Written task: According to the narrative about Kamala Vijayakar, which college did she join after her Matriculation exam?

Page:
════

Image and Narrative contributed by Mrudula Prabhuram Joshi, Mumbai
Kamala Vijayakar, my grandmother (sitting, center) was born in 1890 in a well-to-do Pathare Prabhu family in Bombay. Pathare Prabhus are the original residents of the Bombay Islands along with the Agaris, the Bhandaris and the Kolis since 700 years. They are known to be a small, close-knit, and a 100 % literate community. Kamala was a bright student of the Alexandra Girls’ School. She passed her Matriculation exam in 1910 and joined St. Xavier’s College for higher education the same year. She was ”the first Hindu girl student” of this esteemed college. She excelled in higher studies and was preparing for the First Year Arts examination when she got engaged to Mr. Narayan Vijaykar, who was an artist but non-matriculate. According to the prevalent norms, the wife could never be more educated than the husband, so she had to give up college education, start family life, raising children and fulfilling the duties of a good housewife.

════

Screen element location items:
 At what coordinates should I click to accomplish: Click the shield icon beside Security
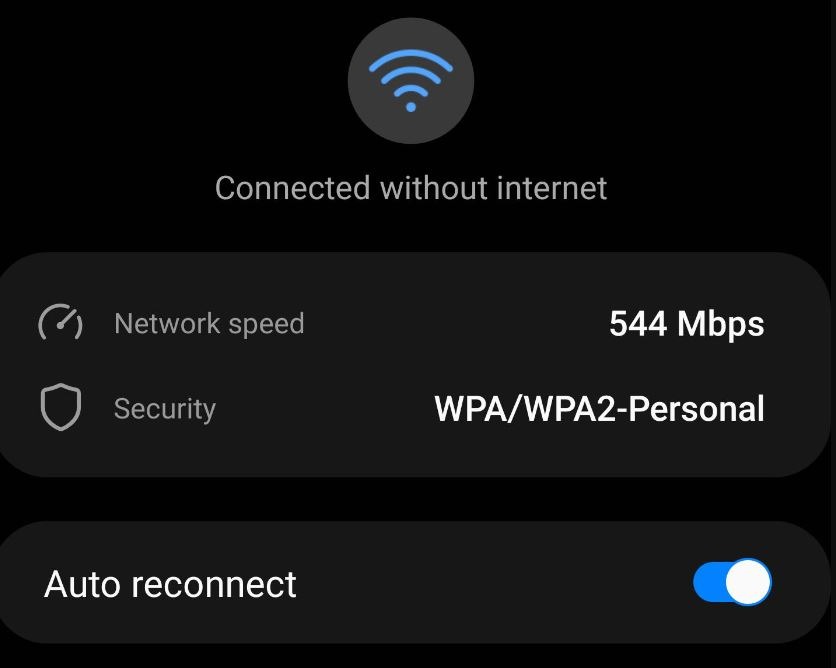pos(61,407)
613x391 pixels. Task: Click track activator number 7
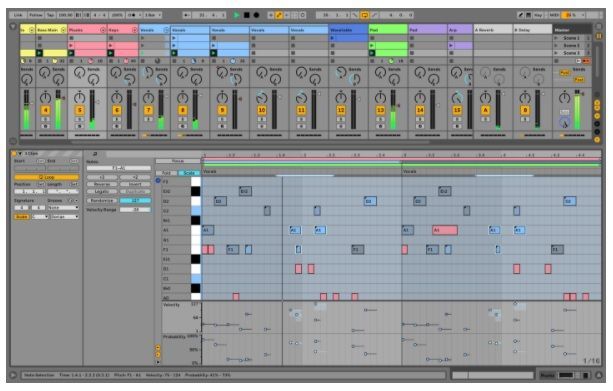(148, 111)
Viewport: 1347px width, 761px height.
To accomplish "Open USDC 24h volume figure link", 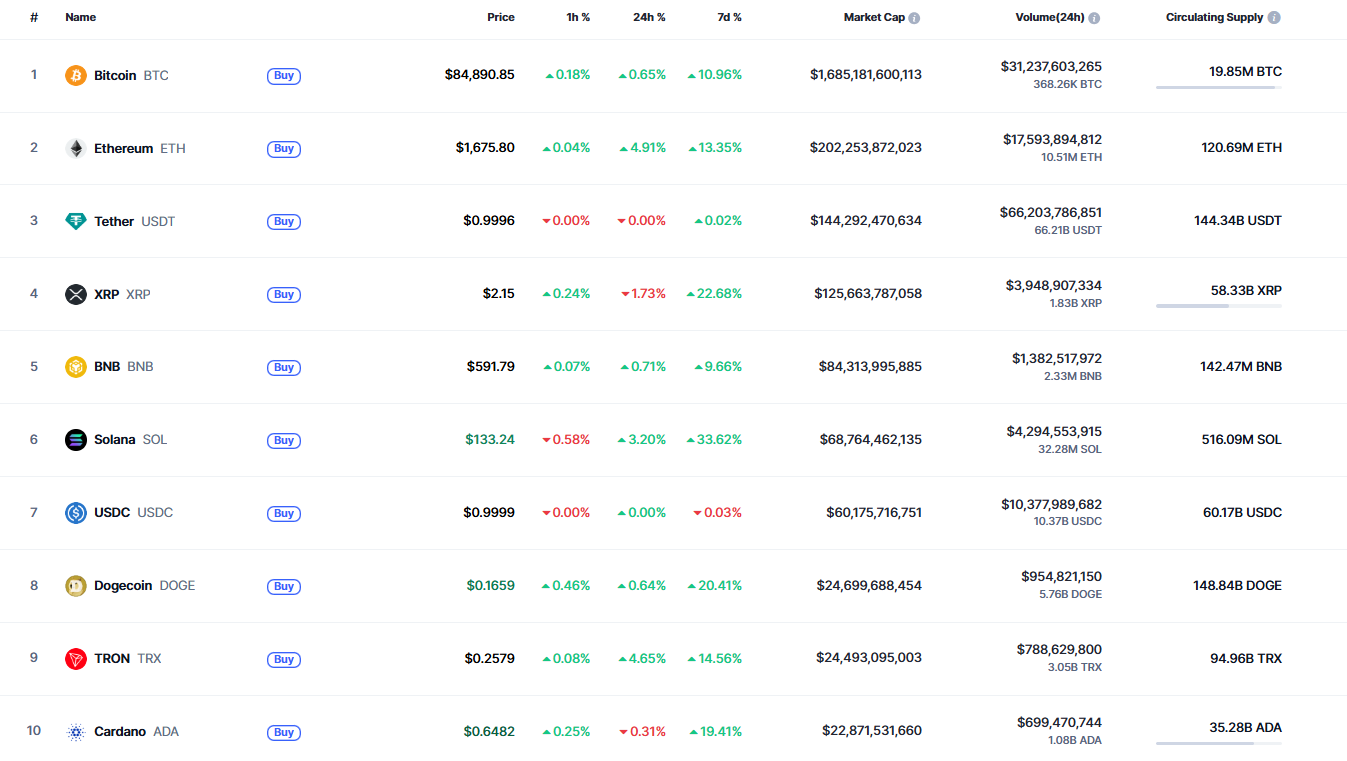I will coord(1051,505).
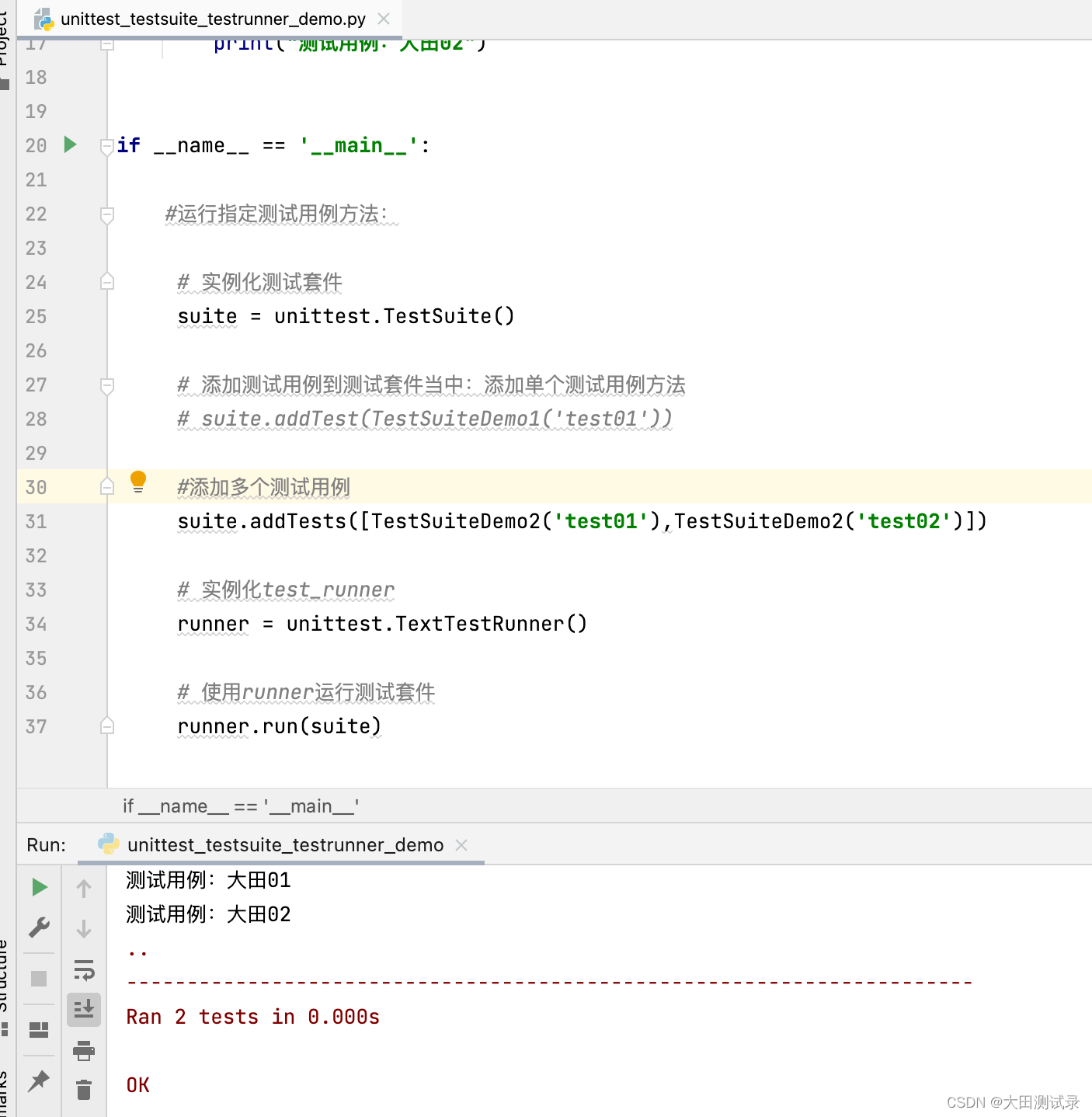This screenshot has height=1117, width=1092.
Task: Run script from the gutter arrow on line 20
Action: pos(70,144)
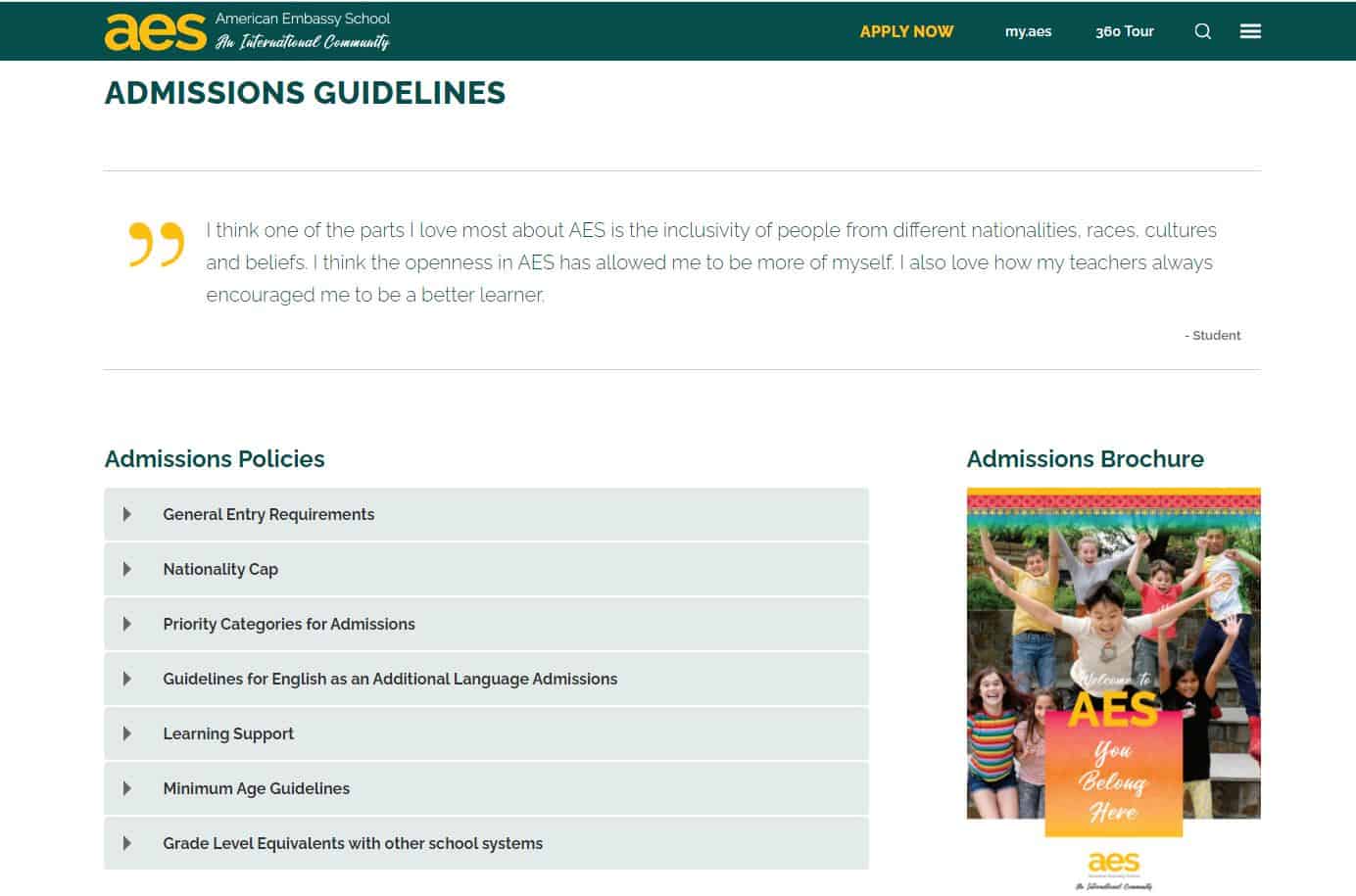
Task: Click arrow icon beside Learning Support
Action: pos(127,733)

════

Solution: St. Xavier’s College